### The problem:
Everything in the data gets repeated exactly, except for the pictures.
The data: Begin
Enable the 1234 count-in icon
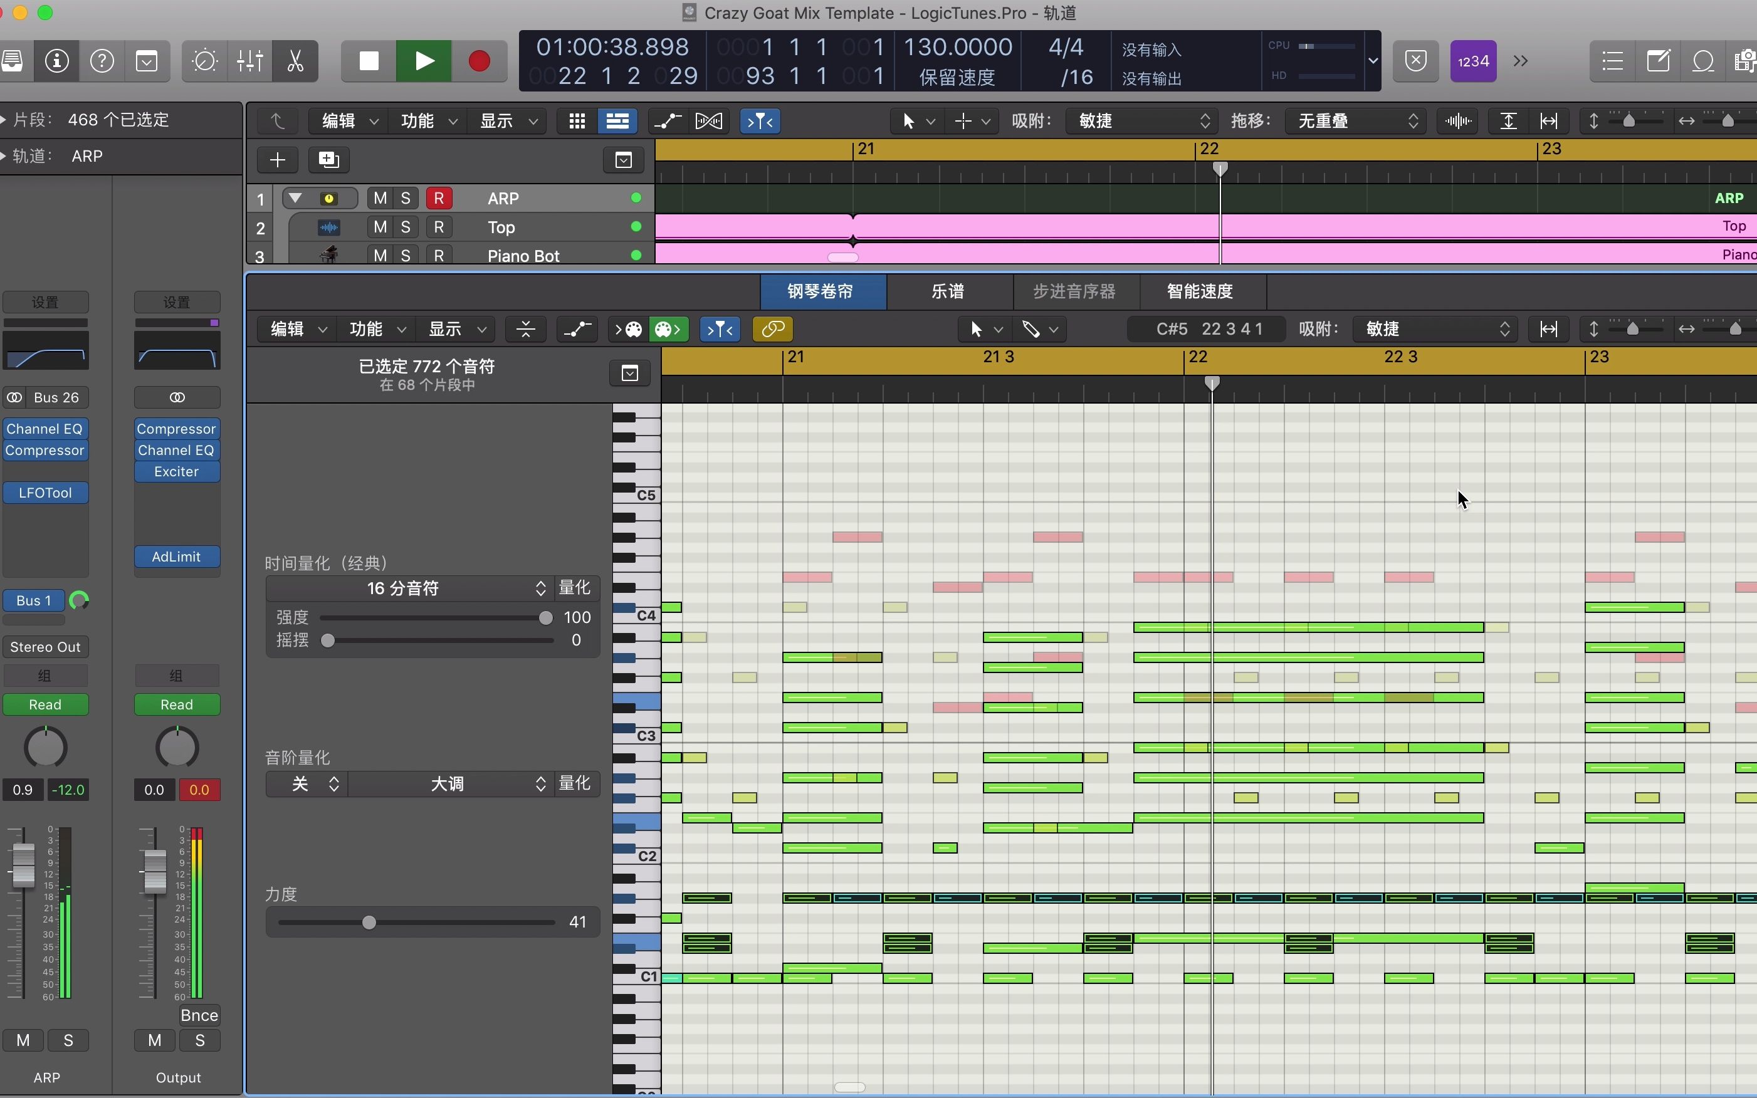coord(1473,61)
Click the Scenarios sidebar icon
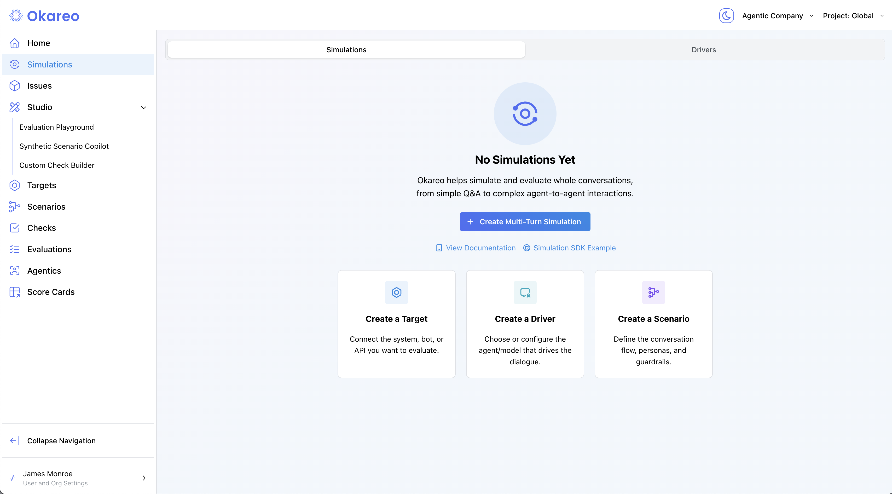The height and width of the screenshot is (494, 892). click(15, 207)
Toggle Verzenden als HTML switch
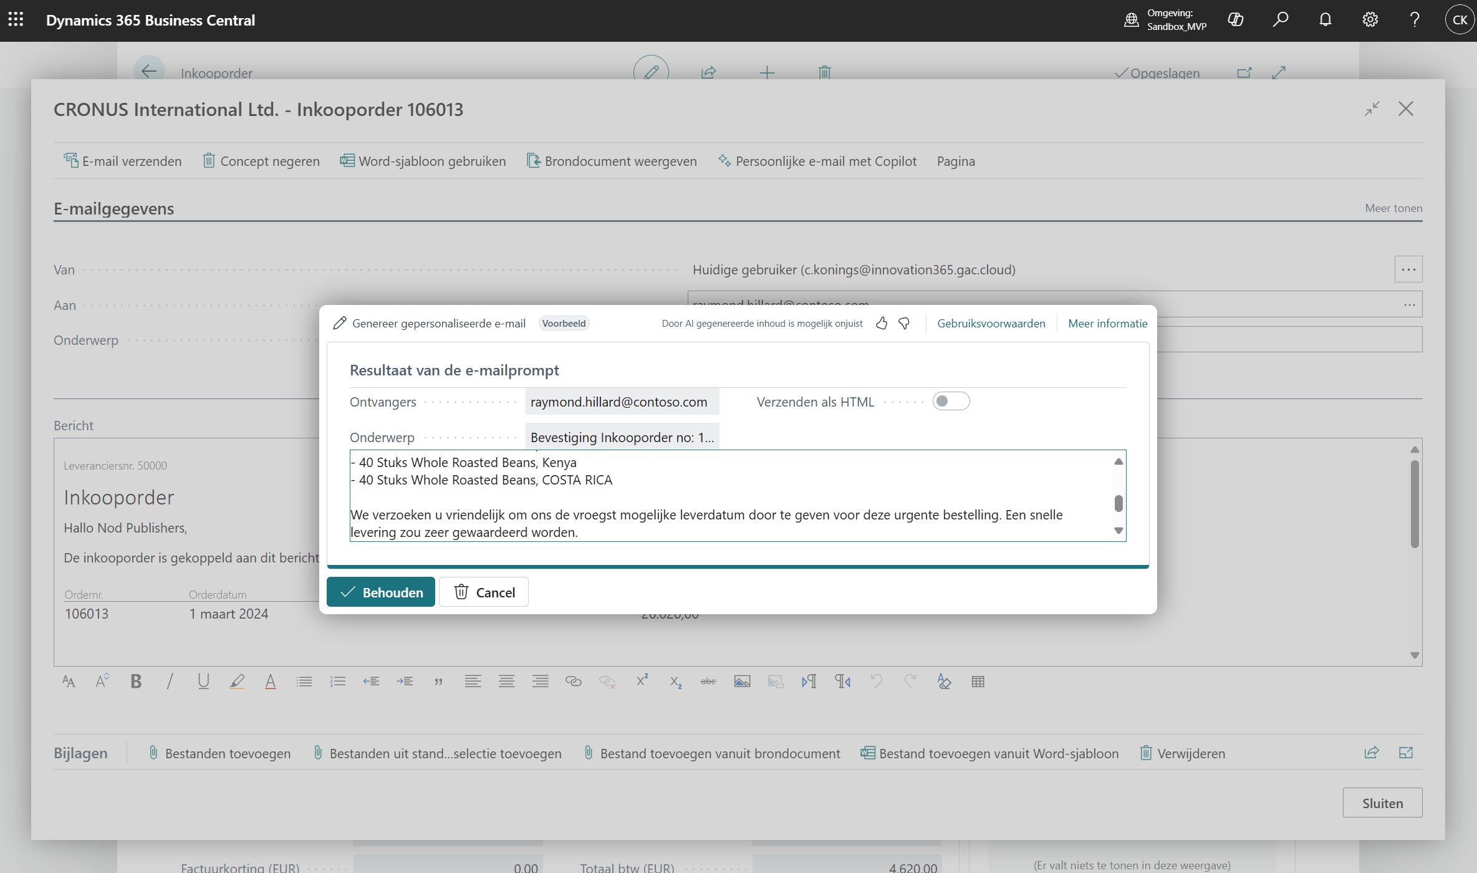1477x873 pixels. pyautogui.click(x=951, y=402)
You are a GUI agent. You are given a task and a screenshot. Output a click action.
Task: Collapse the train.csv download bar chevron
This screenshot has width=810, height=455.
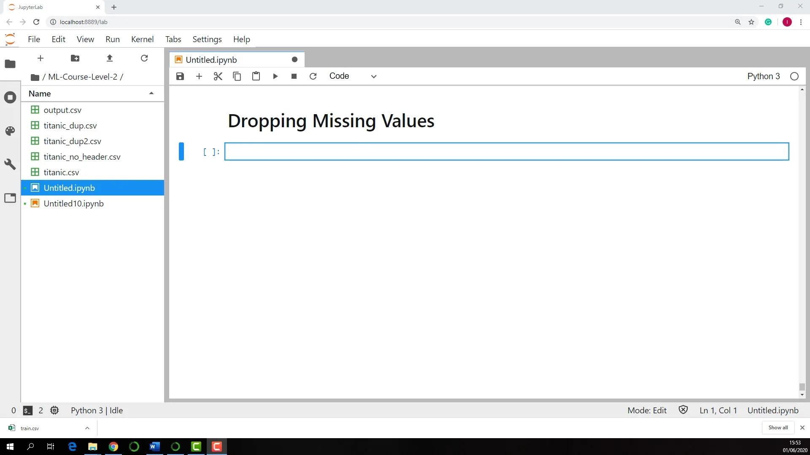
The data: End
### Task answer:
Enable the 1234 count-in icon
coord(1473,61)
Click the Scenarios sidebar icon
The height and width of the screenshot is (494, 892). click(15, 207)
Toggle Verzenden als HTML switch
1477x873 pixels. pyautogui.click(x=951, y=402)
You are a GUI agent. You are given a task and a screenshot. Output a click action.
Task: Collapse the train.csv download bar chevron
This screenshot has width=810, height=455.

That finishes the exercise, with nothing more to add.